_RECORDS SUPPLIED:_
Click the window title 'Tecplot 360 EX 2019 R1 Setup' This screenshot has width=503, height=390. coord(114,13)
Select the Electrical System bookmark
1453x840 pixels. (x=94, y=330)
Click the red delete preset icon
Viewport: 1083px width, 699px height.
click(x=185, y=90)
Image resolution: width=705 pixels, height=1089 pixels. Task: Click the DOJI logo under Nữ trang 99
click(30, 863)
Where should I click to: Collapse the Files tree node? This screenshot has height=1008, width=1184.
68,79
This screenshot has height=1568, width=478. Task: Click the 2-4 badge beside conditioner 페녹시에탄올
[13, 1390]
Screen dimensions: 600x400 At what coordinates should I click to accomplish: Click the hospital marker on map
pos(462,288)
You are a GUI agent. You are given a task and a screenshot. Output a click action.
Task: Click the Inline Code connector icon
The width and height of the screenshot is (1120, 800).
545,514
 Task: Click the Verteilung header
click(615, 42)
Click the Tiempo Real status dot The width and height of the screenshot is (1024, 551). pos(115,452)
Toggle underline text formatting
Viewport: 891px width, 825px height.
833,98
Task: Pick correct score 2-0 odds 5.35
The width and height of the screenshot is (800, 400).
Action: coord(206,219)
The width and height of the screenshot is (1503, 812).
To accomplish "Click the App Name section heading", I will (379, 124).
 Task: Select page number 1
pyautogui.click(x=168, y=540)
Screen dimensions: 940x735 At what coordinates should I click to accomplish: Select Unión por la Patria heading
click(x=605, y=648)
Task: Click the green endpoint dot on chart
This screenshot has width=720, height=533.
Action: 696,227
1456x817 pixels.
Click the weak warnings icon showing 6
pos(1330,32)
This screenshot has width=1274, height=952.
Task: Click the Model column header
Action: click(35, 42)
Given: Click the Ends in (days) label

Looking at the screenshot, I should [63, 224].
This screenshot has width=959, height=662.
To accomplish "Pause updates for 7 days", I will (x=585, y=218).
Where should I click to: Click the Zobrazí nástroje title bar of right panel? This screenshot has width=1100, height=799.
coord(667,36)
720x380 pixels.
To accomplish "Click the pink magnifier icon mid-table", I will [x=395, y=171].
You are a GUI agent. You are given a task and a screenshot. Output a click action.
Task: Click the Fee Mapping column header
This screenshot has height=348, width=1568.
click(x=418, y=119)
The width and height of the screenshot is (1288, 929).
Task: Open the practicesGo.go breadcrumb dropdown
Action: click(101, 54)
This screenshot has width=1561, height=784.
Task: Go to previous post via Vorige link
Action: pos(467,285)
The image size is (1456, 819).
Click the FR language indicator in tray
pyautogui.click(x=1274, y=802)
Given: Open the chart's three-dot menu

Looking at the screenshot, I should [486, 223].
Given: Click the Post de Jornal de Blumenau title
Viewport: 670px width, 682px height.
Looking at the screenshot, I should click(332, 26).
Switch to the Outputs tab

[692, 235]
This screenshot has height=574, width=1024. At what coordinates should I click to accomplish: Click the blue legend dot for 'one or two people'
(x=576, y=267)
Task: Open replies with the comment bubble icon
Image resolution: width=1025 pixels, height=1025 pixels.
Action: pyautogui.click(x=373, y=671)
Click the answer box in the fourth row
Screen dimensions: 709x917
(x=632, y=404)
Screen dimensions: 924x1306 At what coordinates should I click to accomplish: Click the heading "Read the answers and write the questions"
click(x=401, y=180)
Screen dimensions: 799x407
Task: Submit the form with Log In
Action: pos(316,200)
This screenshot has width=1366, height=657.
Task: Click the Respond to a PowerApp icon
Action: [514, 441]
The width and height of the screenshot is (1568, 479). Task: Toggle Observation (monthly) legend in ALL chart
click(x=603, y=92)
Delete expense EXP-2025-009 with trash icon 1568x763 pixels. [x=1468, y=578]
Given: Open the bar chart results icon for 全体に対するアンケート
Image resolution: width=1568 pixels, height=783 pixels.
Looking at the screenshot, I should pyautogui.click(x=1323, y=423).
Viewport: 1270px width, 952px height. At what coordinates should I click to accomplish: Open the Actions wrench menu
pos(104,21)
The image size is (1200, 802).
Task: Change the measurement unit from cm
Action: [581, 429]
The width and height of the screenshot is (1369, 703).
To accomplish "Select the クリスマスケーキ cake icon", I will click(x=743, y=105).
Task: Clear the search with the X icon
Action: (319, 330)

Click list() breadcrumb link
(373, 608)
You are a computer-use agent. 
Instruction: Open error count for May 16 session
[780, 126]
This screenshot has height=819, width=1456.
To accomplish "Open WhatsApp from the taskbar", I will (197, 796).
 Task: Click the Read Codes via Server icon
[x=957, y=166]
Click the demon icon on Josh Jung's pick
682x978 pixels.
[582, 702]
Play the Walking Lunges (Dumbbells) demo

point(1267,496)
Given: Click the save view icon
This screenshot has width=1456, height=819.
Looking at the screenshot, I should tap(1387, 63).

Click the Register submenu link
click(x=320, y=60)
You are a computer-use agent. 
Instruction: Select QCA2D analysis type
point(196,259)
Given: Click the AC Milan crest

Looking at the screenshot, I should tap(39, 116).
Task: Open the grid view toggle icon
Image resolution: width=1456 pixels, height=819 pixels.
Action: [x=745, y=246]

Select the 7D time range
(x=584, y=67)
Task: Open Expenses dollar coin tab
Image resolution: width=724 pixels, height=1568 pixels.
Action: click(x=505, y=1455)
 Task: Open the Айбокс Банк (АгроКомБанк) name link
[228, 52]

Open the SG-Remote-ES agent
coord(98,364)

_THE PROBLEM:_ Print all of the material above word for word, keeping every line in its original order.

_ANSWER TO THIS EXERCISE:_
Click the window title 'Tecplot 360 EX 2019 R1 Setup' This screenshot has width=503, height=390. coord(114,13)
Select the Electrical System bookmark
1453x840 pixels. (x=94, y=330)
Click the red delete preset icon
Viewport: 1083px width, 699px height.
click(x=185, y=90)
Image resolution: width=705 pixels, height=1089 pixels. Task: Click the DOJI logo under Nữ trang 99
click(30, 863)
Where should I click to: Collapse the Files tree node? This screenshot has height=1008, width=1184.
68,79
This screenshot has height=1568, width=478. Task: Click the 2-4 badge beside conditioner 페녹시에탄올
[13, 1390]
Screen dimensions: 600x400 At what coordinates should I click to accomplish: Click the hospital marker on map
pos(462,288)
You are a GUI agent. You are given a task and a screenshot. Output a click action.
Task: Click the Inline Code connector icon
The width and height of the screenshot is (1120, 800).
545,514
 Task: Click the Verteilung header
click(615, 42)
Click the Tiempo Real status dot The width and height of the screenshot is (1024, 551). pos(115,452)
Toggle underline text formatting
Viewport: 891px width, 825px height.
833,98
Task: Pick correct score 2-0 odds 5.35
The width and height of the screenshot is (800, 400).
Action: coord(206,219)
The width and height of the screenshot is (1503, 812).
To accomplish "Click the App Name section heading", I will (379, 124).
 Task: Select page number 1
pyautogui.click(x=168, y=540)
Screen dimensions: 940x735 At what coordinates should I click to accomplish: Select Unión por la Patria heading
click(x=605, y=648)
Task: Click the green endpoint dot on chart
This screenshot has width=720, height=533.
Action: 696,227
1456x817 pixels.
Click the weak warnings icon showing 6
pos(1330,32)
This screenshot has width=1274, height=952.
Task: Click the Model column header
Action: click(35, 42)
Given: Click the Ends in (days) label

Looking at the screenshot, I should [63, 224].
This screenshot has width=959, height=662.
To accomplish "Pause updates for 7 days", I will (x=585, y=218).
Where should I click to: Click the Zobrazí nástroje title bar of right panel? This screenshot has width=1100, height=799.
coord(667,36)
720x380 pixels.
To accomplish "Click the pink magnifier icon mid-table", I will [x=395, y=171].
You are a GUI agent. You are given a task and a screenshot. Output a click action.
Task: Click the Fee Mapping column header
This screenshot has height=348, width=1568.
click(x=418, y=119)
The width and height of the screenshot is (1288, 929).
Task: Open the practicesGo.go breadcrumb dropdown
Action: click(101, 54)
This screenshot has width=1561, height=784.
Task: Go to previous post via Vorige link
Action: pos(467,285)
The image size is (1456, 819).
Click the FR language indicator in tray
pyautogui.click(x=1274, y=802)
Given: Open the chart's three-dot menu

Looking at the screenshot, I should [486, 223].
Given: Click the Post de Jornal de Blumenau title
Viewport: 670px width, 682px height.
Looking at the screenshot, I should click(332, 26).
Switch to the Outputs tab

[692, 235]
This screenshot has height=574, width=1024. At what coordinates should I click to accomplish: Click the blue legend dot for 'one or two people'
(x=576, y=267)
Task: Open replies with the comment bubble icon
Image resolution: width=1025 pixels, height=1025 pixels.
Action: pyautogui.click(x=373, y=671)
Click the answer box in the fourth row
Screen dimensions: 709x917
(x=632, y=404)
Screen dimensions: 924x1306 At what coordinates should I click to accomplish: Click the heading "Read the answers and write the questions"
click(x=401, y=180)
Screen dimensions: 799x407
Task: Submit the form with Log In
Action: pos(316,200)
This screenshot has width=1366, height=657.
Task: Click the Respond to a PowerApp icon
Action: [514, 441]
The width and height of the screenshot is (1568, 479). Task: Toggle Observation (monthly) legend in ALL chart
click(x=603, y=92)
Delete expense EXP-2025-009 with trash icon 1568x763 pixels. [x=1468, y=578]
Given: Open the bar chart results icon for 全体に対するアンケート
Image resolution: width=1568 pixels, height=783 pixels.
Looking at the screenshot, I should pyautogui.click(x=1323, y=423).
Viewport: 1270px width, 952px height. At what coordinates should I click to accomplish: Open the Actions wrench menu
pos(104,21)
The image size is (1200, 802).
Task: Change the measurement unit from cm
Action: [581, 429]
The width and height of the screenshot is (1369, 703).
To accomplish "Select the クリスマスケーキ cake icon", I will click(x=743, y=105).
Task: Clear the search with the X icon
Action: (319, 330)

Click list() breadcrumb link
(373, 608)
You are a computer-use agent. 
Instruction: Open error count for May 16 session
[780, 126]
This screenshot has height=819, width=1456.
To accomplish "Open WhatsApp from the taskbar", I will (197, 796).
 Task: Click the Read Codes via Server icon
[x=957, y=166]
Click the demon icon on Josh Jung's pick
682x978 pixels.
[582, 702]
Play the Walking Lunges (Dumbbells) demo

point(1267,496)
Given: Click the save view icon
This screenshot has width=1456, height=819.
Looking at the screenshot, I should tap(1387, 63).

Click the Register submenu link
click(x=320, y=60)
You are a computer-use agent. 
Instruction: Select QCA2D analysis type
point(196,259)
Given: Click the AC Milan crest

Looking at the screenshot, I should tap(39, 116).
Task: Open the grid view toggle icon
Image resolution: width=1456 pixels, height=819 pixels.
Action: [x=745, y=246]

Select the 7D time range
(x=584, y=67)
Task: Open Expenses dollar coin tab
Image resolution: width=724 pixels, height=1568 pixels.
Action: click(x=505, y=1455)
 Task: Open the Айбокс Банк (АгроКомБанк) name link
[228, 52]

Open the SG-Remote-ES agent
coord(98,364)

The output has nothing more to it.